Selected excerpt -
○ ○ ○ ○ ○

Saving lives, losing respect: how 'consultant' became a dirty word
Different strokes: What are the two consultants' organisations doing?
The Irish Hospital Consultants’ Association was formed in 1988 as a rival to the established Irish Medical Organisation. Set up initially because of unrest among consultants over tax and waiting-list issues, it appointed the former Fine Gael general secretary Finbarr Fitzpatrick at the helm and quickly established itself as a forceful voice in health and pay debates.
The IHCA claims 1,800 members; the IMO says 800 of its members are consultants.
In the current dispute, Minister for Health James Reilly’s proposals would give clinical directors significantly increased powers to roster consultants to maximise patient throughput and to increase the presence of senior clinicians in hospitals across the day.
Some consultants would continue to work on a Monday-to-Friday basis, across a day running from 8am to 8pm. Others would be rostered on any five out of seven days, including weekends. They will continue to receive on-call allowances.
The IHCA has declined to attend the Labour Court, arguing that it did not need to do so as the issues under discussion were not covered by the Croke Park deal.
The IMO has attended in relation to two specific points of difference. These relate to plans by the Health Service Executive to cut rest-day entitlements and reduce payments to psychiatrists for providing second opinions.

○ ○ ○ ○ ○

Data supplied -

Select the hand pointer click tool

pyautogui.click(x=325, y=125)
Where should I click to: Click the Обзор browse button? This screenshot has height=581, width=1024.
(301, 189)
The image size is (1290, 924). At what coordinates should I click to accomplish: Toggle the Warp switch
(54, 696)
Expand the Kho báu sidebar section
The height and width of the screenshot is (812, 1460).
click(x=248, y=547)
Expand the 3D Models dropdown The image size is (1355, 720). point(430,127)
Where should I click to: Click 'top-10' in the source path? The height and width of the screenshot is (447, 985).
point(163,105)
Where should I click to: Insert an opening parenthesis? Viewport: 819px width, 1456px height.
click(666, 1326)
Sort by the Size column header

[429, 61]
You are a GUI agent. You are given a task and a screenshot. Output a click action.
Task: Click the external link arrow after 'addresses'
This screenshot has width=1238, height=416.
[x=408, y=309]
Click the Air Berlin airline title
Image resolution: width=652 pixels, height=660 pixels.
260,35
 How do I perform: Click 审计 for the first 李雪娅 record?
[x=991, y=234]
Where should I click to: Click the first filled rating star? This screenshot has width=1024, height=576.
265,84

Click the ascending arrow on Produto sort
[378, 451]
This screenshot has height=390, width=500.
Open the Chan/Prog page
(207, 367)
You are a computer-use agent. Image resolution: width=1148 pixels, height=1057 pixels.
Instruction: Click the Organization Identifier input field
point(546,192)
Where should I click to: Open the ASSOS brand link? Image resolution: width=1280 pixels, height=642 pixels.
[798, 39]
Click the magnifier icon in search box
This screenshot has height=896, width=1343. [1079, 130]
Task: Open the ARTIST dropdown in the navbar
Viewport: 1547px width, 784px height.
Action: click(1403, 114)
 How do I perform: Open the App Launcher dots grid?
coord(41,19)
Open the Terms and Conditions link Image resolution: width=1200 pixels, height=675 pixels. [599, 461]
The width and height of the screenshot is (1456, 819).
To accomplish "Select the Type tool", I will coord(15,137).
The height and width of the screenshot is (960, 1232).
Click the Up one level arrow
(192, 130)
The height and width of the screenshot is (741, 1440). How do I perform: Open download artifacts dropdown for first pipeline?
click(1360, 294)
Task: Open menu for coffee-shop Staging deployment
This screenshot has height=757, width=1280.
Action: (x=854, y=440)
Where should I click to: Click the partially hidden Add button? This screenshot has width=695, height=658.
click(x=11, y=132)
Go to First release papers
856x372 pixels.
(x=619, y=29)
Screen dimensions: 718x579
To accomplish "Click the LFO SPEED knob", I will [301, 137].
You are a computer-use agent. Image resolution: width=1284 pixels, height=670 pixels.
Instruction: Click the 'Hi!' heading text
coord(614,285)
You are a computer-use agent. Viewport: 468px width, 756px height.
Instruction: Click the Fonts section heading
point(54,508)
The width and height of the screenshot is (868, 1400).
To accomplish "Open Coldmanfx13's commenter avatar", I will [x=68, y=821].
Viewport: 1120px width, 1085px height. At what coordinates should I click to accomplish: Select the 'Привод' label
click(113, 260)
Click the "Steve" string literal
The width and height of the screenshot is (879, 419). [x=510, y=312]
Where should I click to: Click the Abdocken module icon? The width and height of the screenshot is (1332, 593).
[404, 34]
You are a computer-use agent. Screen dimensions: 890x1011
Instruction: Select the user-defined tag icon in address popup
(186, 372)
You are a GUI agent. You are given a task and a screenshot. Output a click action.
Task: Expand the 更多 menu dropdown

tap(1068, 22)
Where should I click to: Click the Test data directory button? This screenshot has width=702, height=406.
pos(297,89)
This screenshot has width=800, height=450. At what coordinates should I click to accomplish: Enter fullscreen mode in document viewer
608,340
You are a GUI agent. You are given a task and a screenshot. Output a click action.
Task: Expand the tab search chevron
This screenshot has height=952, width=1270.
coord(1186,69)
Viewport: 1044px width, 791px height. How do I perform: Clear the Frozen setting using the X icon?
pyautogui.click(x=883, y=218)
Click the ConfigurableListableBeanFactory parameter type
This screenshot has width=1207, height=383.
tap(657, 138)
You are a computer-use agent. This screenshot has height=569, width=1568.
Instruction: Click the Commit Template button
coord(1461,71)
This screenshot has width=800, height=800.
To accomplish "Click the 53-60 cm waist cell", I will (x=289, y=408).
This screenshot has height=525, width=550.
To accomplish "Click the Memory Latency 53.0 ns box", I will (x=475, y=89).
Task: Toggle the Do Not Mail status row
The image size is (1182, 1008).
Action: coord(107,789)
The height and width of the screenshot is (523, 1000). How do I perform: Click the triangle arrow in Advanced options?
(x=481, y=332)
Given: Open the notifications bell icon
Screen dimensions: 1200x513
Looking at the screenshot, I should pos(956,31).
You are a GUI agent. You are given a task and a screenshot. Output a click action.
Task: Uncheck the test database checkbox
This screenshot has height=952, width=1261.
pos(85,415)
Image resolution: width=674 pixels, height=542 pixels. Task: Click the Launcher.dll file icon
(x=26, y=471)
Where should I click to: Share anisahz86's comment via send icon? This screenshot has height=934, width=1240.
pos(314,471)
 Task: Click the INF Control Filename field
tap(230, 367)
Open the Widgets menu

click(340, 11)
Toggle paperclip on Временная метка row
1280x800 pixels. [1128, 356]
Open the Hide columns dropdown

○ ○ ○ ○ ○

Exercise A - In the article about Irish hospital consultants, what year was the Irish Hospital Consultants' Association formed?
Exercise B - Pick up the article about the Irish hospital consultants' dispute after its final sentence and keep writing it.

Answer space A - 1988

Answer space B -
Both organisations object to the Government’s plans to cut starting salaries for new consultants, but Reilly says it plans to go ahead with this change anyway.
Reilly has warned that if consultants do not co-operate with a Labour Court recommendation they could lose the protection of the Croke Park agreement and face possible pay cuts.
Pay and conditions: How much do consultants earn?
A bewildering array of contracts applies to consultants working in the public service, but in general the older the contract the better their terms. Some consultants work exclusively in the public sector; others have contracts allowing them to perform both private and public work; a third group works exclusively in private hospitals.
Most of the 2,500 consultants in public hospitals are on contracts that allow them to treat private patients in addition to the 37 hours a week they must devote to the public system.
About 80 per cent of consultants are on contracts negotiated in 2008 that vary in the amount of private practice allowed.
Type A contracts, for which the salary ranges from €166,010 to €173,243, is public-only practice.
The most popular contract, type B, involves salaries ranging from €156,258 to €158,400 and allows consultants to perform 20 per cent private practice in the public hospitals in which they work.
Type C, with salaries of €136,620 to €145,617, allows consultants to treat private patients outside the public hospitals.
The Government now intends to cut the entry-level grade for newly appointed consultants from €166,000 to €116,000.
Consultants are also paid overtime for weekend work and are entitled to on-call and call-out payments. Allowances are paid to the masters of the three Dublin maternity hospitals and to clinical directors.
Consultants’ public salaries are in many cases augmented by significant private earnings. The VHI says that the average fees paid to consultants for private work in 2011 was €86,000.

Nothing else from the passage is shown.